2020 Ima Hogg Scholarship recipients

Each year, the Hogg Foundation awards Ima Hogg Scholarships to graduate social work students who have committed to joining the mental health workforce.

An investment in their post-graduate careers is an investment in improving the quality of mental health services across Texas, where the mental health workforce is in critical condition. Reports from 2015 revealed that more than 70 percent of counties across the state didn’t have a single psychiatrist in residence, leaving 3 million Texans without access to psychiatric services.

This year, 16 graduate social work students from across Texas received scholarships of $5,000 each. Nominated by the heads of their social work programs, these students were chosen for their potential to bring renewed energy to the Texas mental health workforce.


The 2020 recipients are:

Tina Godino, West Texas A&M University

“There is no question about it; the rise in mental health issues is a growing concern in this country. The lack of service availability in rural communities is equally as concerning.”

Kasey Golden, Stephen F. Austin State University

“After exploring other helping professions, I know I have found a home in social work. I appreciate this opportunity and look forward to what I will accomplish in mental health care in rural East Texas.”

Rachel Gornitz, Abilene Christian University

“As a social work masters student with a psychology background, I am confident that my life will continue to be dedicated to making a difference through mental health advocacy and practice.”

Carlos Hernandez, Texas A&M University-Commerce

“I imagine working and collaborating with other members in the community to help minimize the impact underserved communities experience with mental health.”

Hannah Jurgens, Texas Christian University

“Thank you to the Hogg Foundation and their investment as I pursue a masters of social work. I am excited to continue to serve as a mental health worker.”

■ DATASET EXCERPT ■
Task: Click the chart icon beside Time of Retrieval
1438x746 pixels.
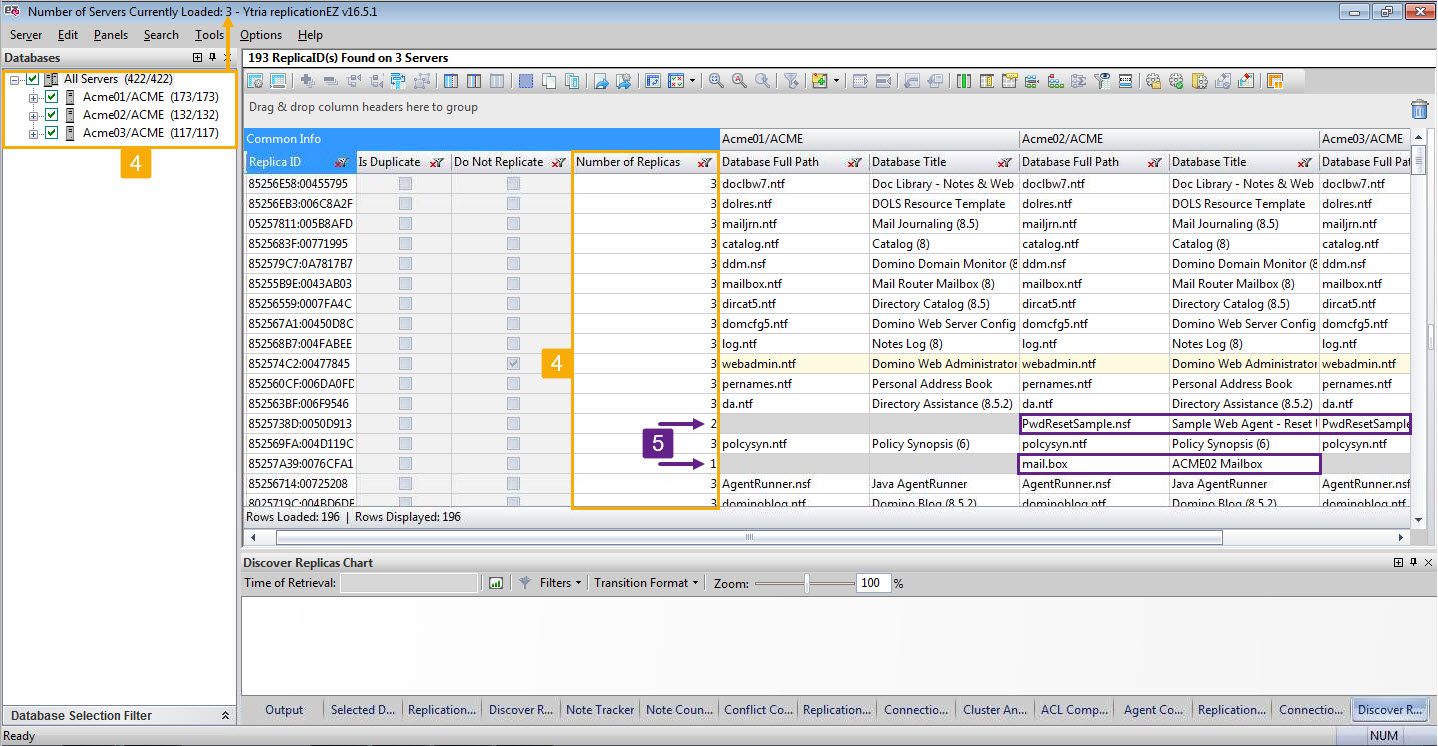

■ CHECK YOUR UNDERSTANDING ■
#1 According to the scholarship announcement, what share of Texas counties had no resident psychiatrist in 2015?
#2 Extend the scholarship announcement past its last sentence.

■ SET OF ANSWERS ■
#1 More than 70 percent.

#2
Timothy Lopez, Tarleton State University

“I seek to build on the unique strengths of churches to provide a welcoming space for congregants to engage in dialogue around mental health, and provide services for the congregation’s spiritual and psychological needs.”

Brittney Mestanza, Texas Tech University

“I chose social work due to its focus on the needs and well-being of others. I view social work as essential to humanity; we promote social change and social justice in a society that’s filled with inequality and discrimination.”

Danielle Montoya, Texas A&M University-Kingsville

“The Ima Hogg Scholarship award will provide me with the financial assistance I need to travel and gain valuable experience to work towards making mental health services more equitable and accessible for South Texans.”

Kamden Ndawula, University of North Texas

“My goal is to advocate for having trauma-informed staff within schools, provide therapeutic services for school-age students, and increase access to mental health education and resources to be more inclusive in the school setting.”

Kino Park, The University of Texas at San Antonio

“I found my passion for working in mental health while serving in the military and this award will help fulfill my deep desire to maximize my contribution to this field. We need it more than ever.”

Simon Rios, The University of Texas at Rio Grande Valley

“I hope to see the impact I can have on my community as well as have an opportunity to learn and personally and professional grow in order to give back to the community where I grew up.”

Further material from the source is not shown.